Gas prices in the Philippines are set to increase again this week, marking the second consecutive price hike. Starting Tuesday, gasoline will rise by P1.35 per liter, while diesel and kerosene will increase by P0.80 and P0.70 per liter, respectively.
The price hikes, which will affect both individual drivers and commercial transport operators, are attributed to global factors such as US sanctions on Iranian oil and a reduction in US crude inventory, which have impacted international oil supply.
The Department of Energy had already predicted these price increases. The new fuel prices are approaching the levels seen before the price rollbacks during the Holy Week. Since the beginning of 2023, both gasoline and diesel prices have risen by over P3 per liter.
In Metro Manila, fuel prices remain high.
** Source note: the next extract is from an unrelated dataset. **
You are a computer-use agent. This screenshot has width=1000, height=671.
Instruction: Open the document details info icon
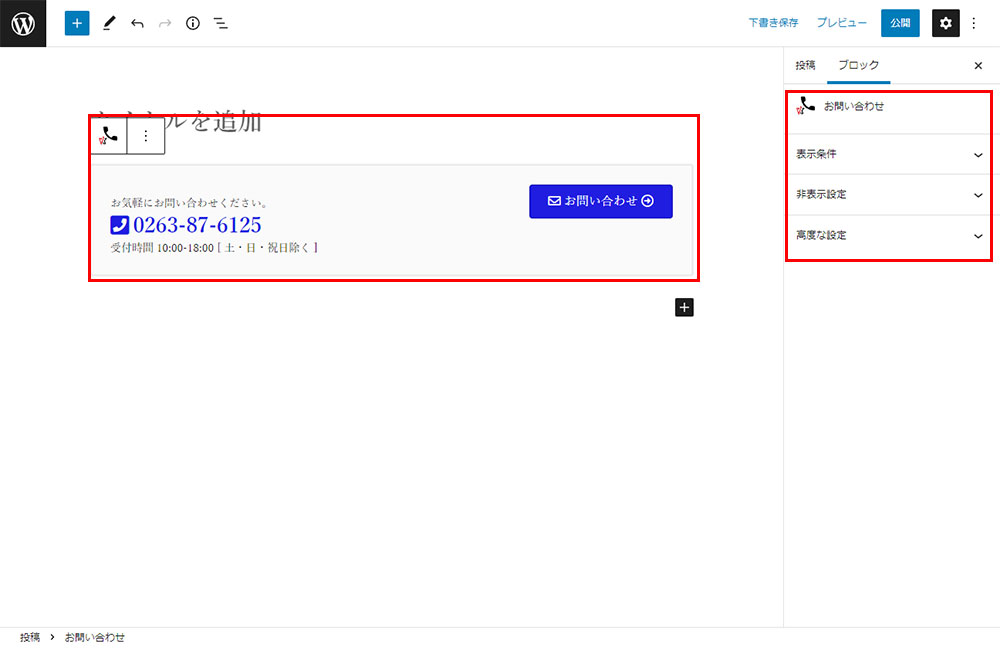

Premium gasoline is nearly P68 per liter, and diesel is above P50 per liter. With the latest price hikes, fuel costs are expected to hit record highs for the year.
Transport groups are expressing concern about rising operating costs, and logistics and delivery services are struggling with narrower profit margins. Small businesses are particularly affected, as rising fuel costs are squeezing their profits, especially amid lower consumer spending.
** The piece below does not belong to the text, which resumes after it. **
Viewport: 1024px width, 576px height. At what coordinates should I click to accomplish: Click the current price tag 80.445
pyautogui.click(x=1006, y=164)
The increase in fuel prices also raises the cost of goods and services, including public transport and food, adding to concerns about inflation. Analysts are closely monitoring oil prices, as further disruptions to supply could lead to additional price hikes. The role of OPEC in influencing future prices is also being closely watched.
As fuel costs continue to rise, there is an increasing need for energy-saving and alternative energy solutions. The coming weeks will be crucial for both households and businesses as they navigate these rising costs.